For proof of Lemma $2$, see Lemma $8.18$ on the page $201$ of the same book.
$(c)$ Let $k\in \{0,...,n\}$ and $\alpha\in A_k$ and write $e^k_\alpha:=\Phi^k_\alpha(\Bbb D^k\backslash \Bbb S^{k-1})$. We need to check $X^n$ is closure finite, i.e., $\overline{e^k_\alpha}$ is contained in a finite union of cells of $X^{(n)}$. If $k\leq n-1$ then $e^k_\alpha$ is a cell of $X^{n-1}$, and by induction hypothesis that $X^{n-1}$ is a CW-complex, we are done. If $k=n$, note that $$\overline{e^n_\alpha}=e^n_\alpha\sqcup \Phi_\alpha^n(\Bbb S^{n-1}).$$ Since, $\Phi_\alpha^n(\Bbb S^{n-1})$ is a compact subset of $X^{n-1}$ which by induction hypothesis is a CW-complex, applying the Lemma $2$, $\Phi_\alpha^n(\Bbb S^{n-1})$ is contained in a finite union of cells of $X^{-1}$. Hence, $\overline{e^n_\alpha}$ is contained in a finite union of cells of $X^n$.

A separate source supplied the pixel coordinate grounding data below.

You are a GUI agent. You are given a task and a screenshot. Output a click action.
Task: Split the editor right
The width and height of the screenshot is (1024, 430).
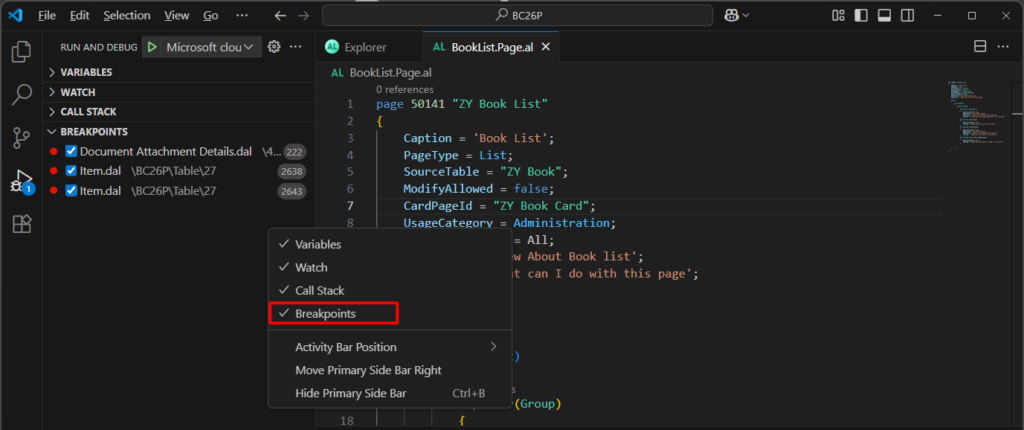(980, 47)
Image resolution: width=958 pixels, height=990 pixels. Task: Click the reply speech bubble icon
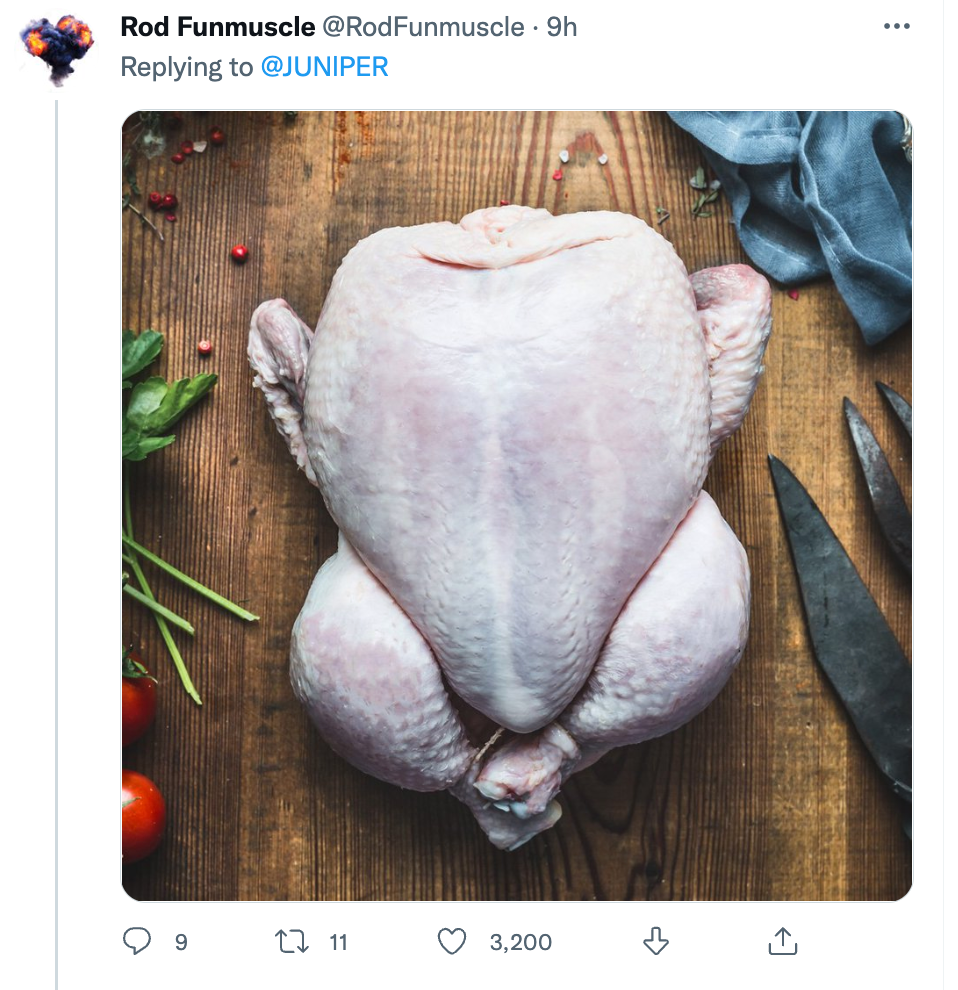click(x=137, y=941)
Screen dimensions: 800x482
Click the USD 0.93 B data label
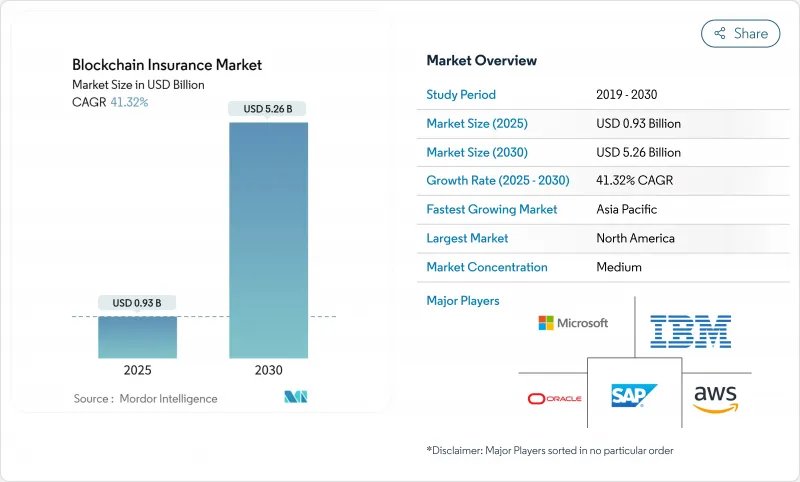pos(137,302)
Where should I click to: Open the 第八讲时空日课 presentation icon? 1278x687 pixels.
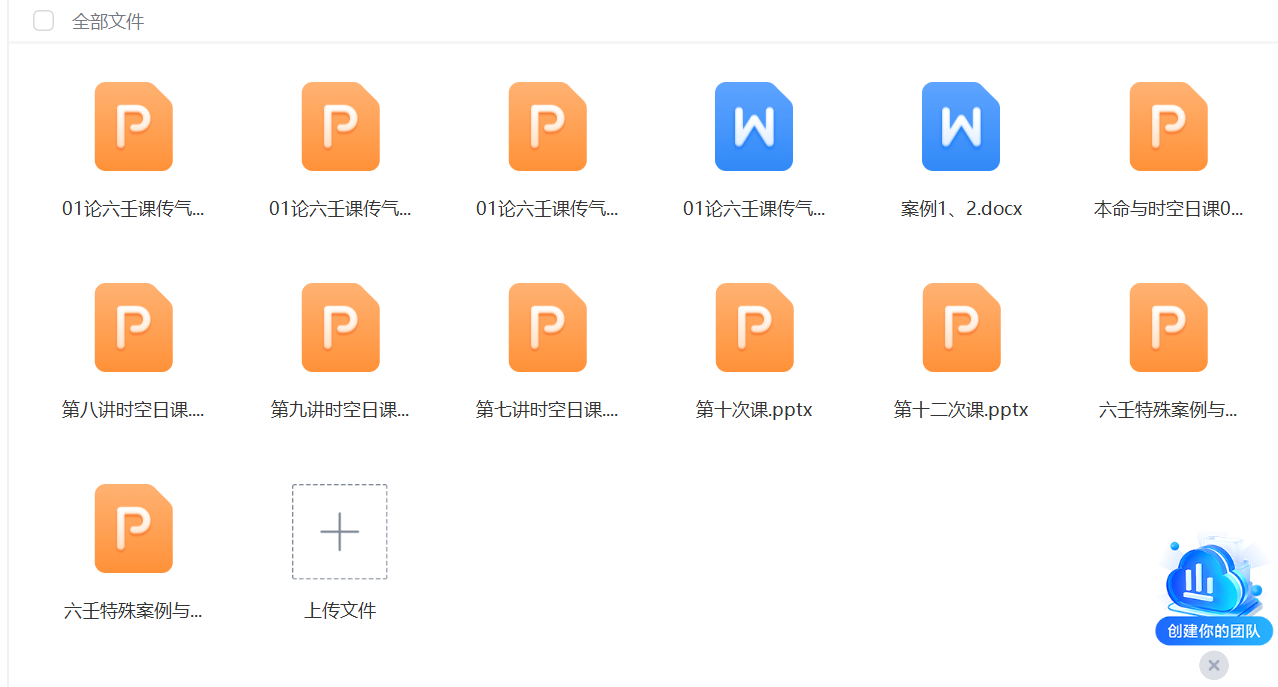pyautogui.click(x=133, y=328)
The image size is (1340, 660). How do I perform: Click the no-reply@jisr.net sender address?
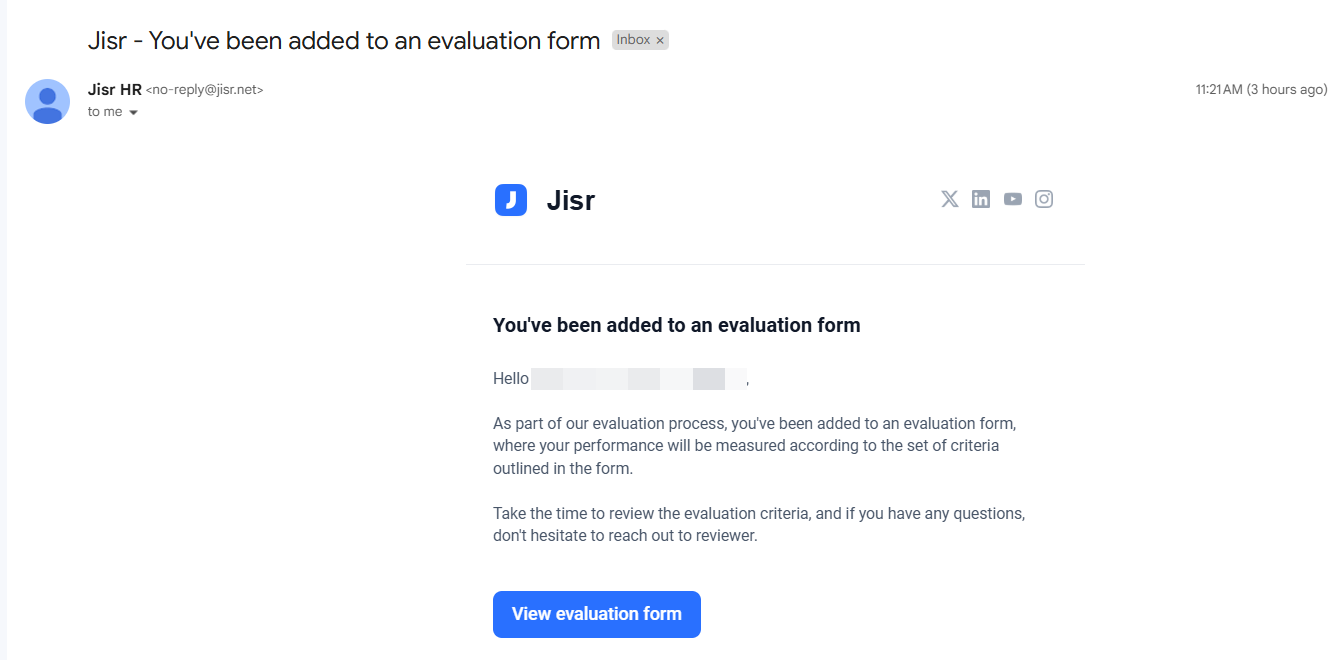[x=205, y=90]
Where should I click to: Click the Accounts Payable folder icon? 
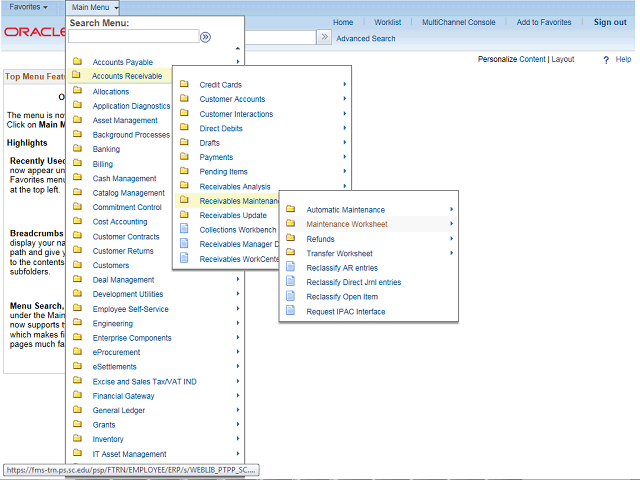point(77,62)
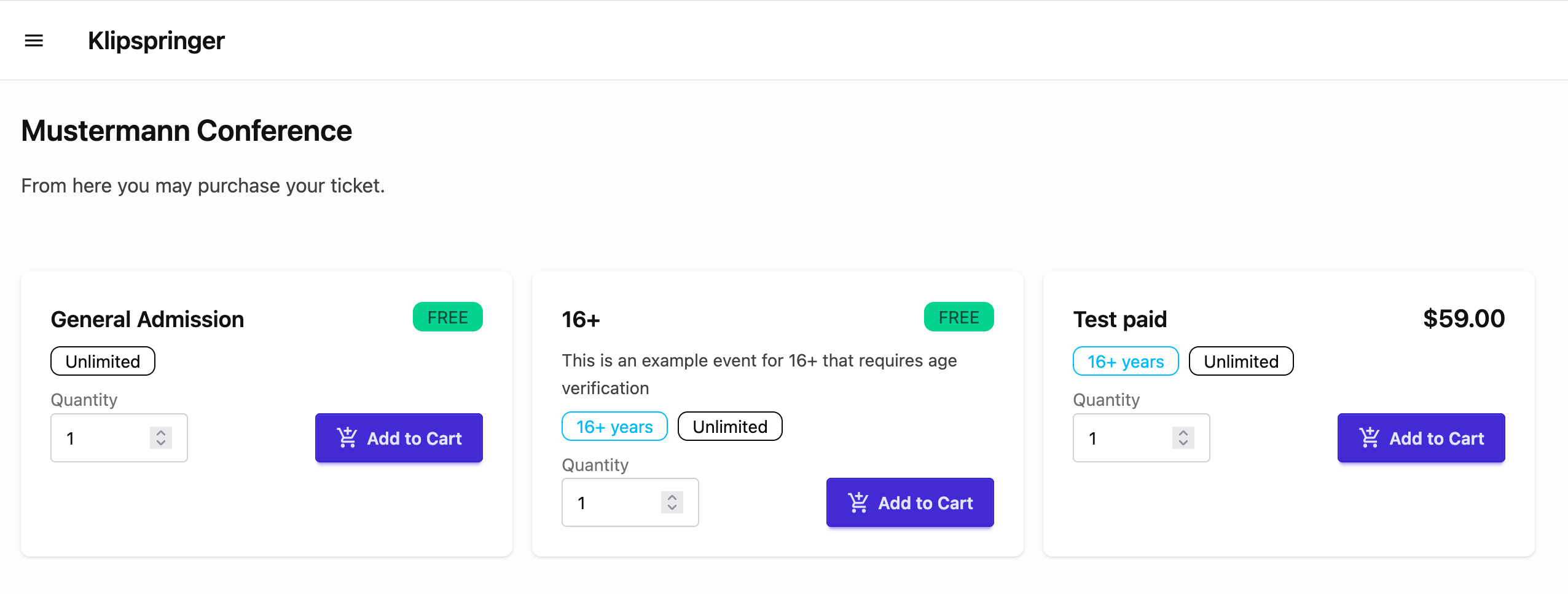Click 16+ years tag on 16+ ticket
Viewport: 1568px width, 594px height.
point(614,426)
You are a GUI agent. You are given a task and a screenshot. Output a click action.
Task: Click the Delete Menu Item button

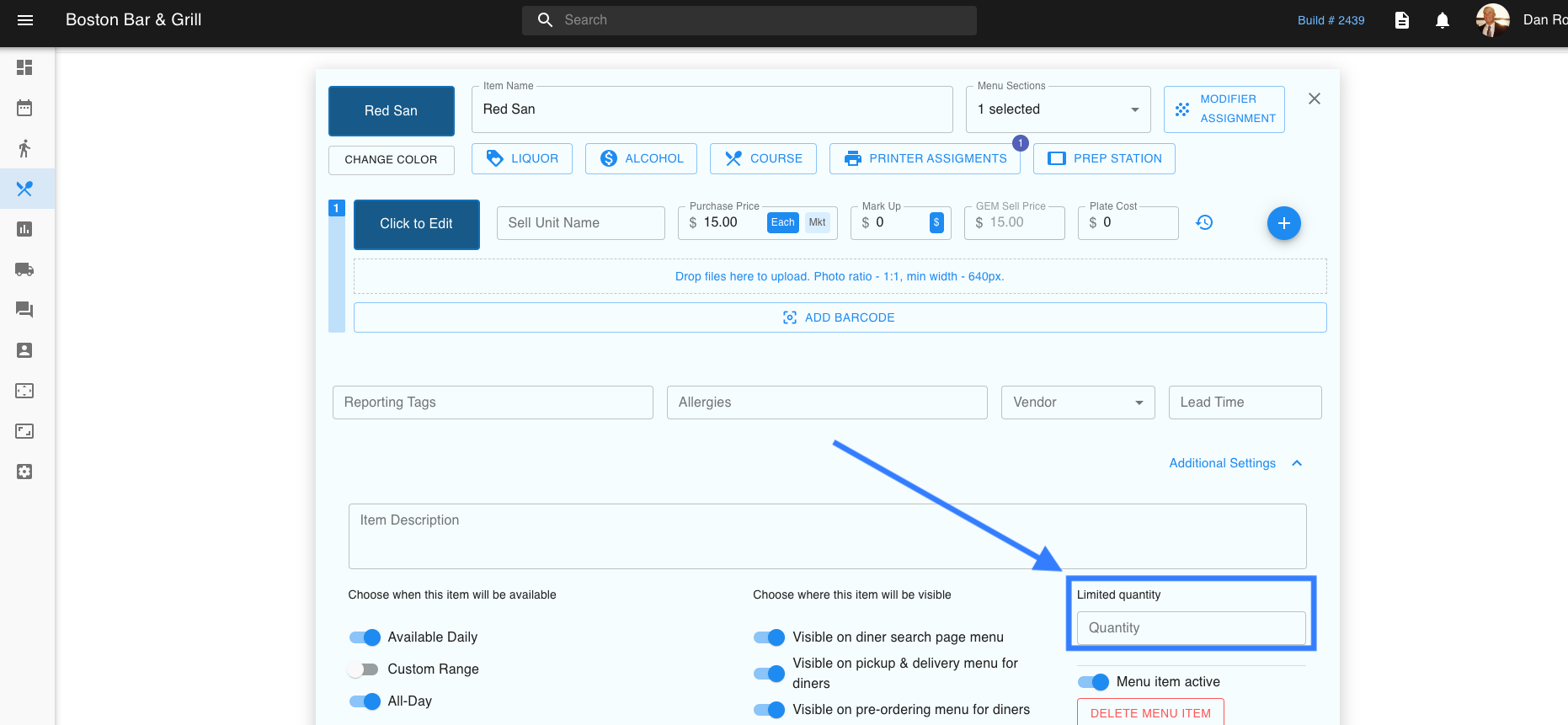[1150, 712]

$(d)$ Here, we check that the topology of $X^n$ is the weak-topology induced by the closure of all cells of $X^n$.
Fact: Let $A, B$ be two topological spaces and $A'$ be a closed subset of the space $A$ and $g\colon A'\to B$ be a continuous map. Consider the quotient map $\pi\colon A\sqcup B\to A\coprod_g B:=\frac{A\sqcup B}{a'\sim g(a')}$. Then, $C\subseteq_\text{closed}A\coprod_g B$ if and only if $\pi^{-1}(C)\subseteq_\text{closed} A\sqcup B$ if and only if $A\cap\pi^{-1}(C)\subseteq_\text{closed} A\text{ and }B\cap\pi^{-1}(C)\subseteq_\text{closed} B$.
Recall (see statement) $$X^{n}=\left(\bigsqcup_{\alpha\in A_n}\Bbb D^n_\alpha\right)\coprod_f\left(X^{n-1}\right),$$ where $\displaystyle f=\bigsqcup_{\alpha\in A_n}f_\alpha^{n-1}\colon\bigsqcup_{\alpha\in A_n}\Bbb S^{n-1}\to X^{n-1}$.
Using the above Fact, we can now say that $K\subseteq_\text{closed} X^{n}$ if and only if $K\subseteq_\text{closed} X^{n-1}$ and $\left(\Phi^{n}_\alpha\right)^{-1}(K)\subseteq_\text{closed} \Bbb D^n_\alpha$ for each $\alpha\in A_{n}$. Note that a little bit set-equality checking is needed (which is more or less obvious) with the observation that $X^{n-1}\subseteq X^n$.
Now, $X^{n-1}$ is a CW-complex by inductive hypothesis, i.e., induction hypothesis says that $K\subseteq_\text{closed} X^{n-1}$ if and only if $\left(\Phi^{m}_\alpha\right)^{-1}(K)\subseteq_\text{closed} \Bbb D^m_\alpha$ for $0\leq m\leq n-1$ and $\alpha\in A_m$.
Hence, $$ K\subseteq_\text{closed} X^n\iff \left(\Phi^{m}_\alpha\right)^{-1}(K)\subseteq_\text{closed} \Bbb D^m_\alpha\text{ for }0\leq m\leq n.$$ Therefore, $$\bigsqcup_{0\leq k\leq n}\bigsqcup_{\alpha\in A_k}\Phi_\alpha^k\colon\ \bigsqcup_{0\leq k\leq n}\bigsqcup_{\alpha\in A_k}\Bbb D_\alpha^k\to X^n$$ is a quotient map.
Now, applying Lemma $8.16$, we are done.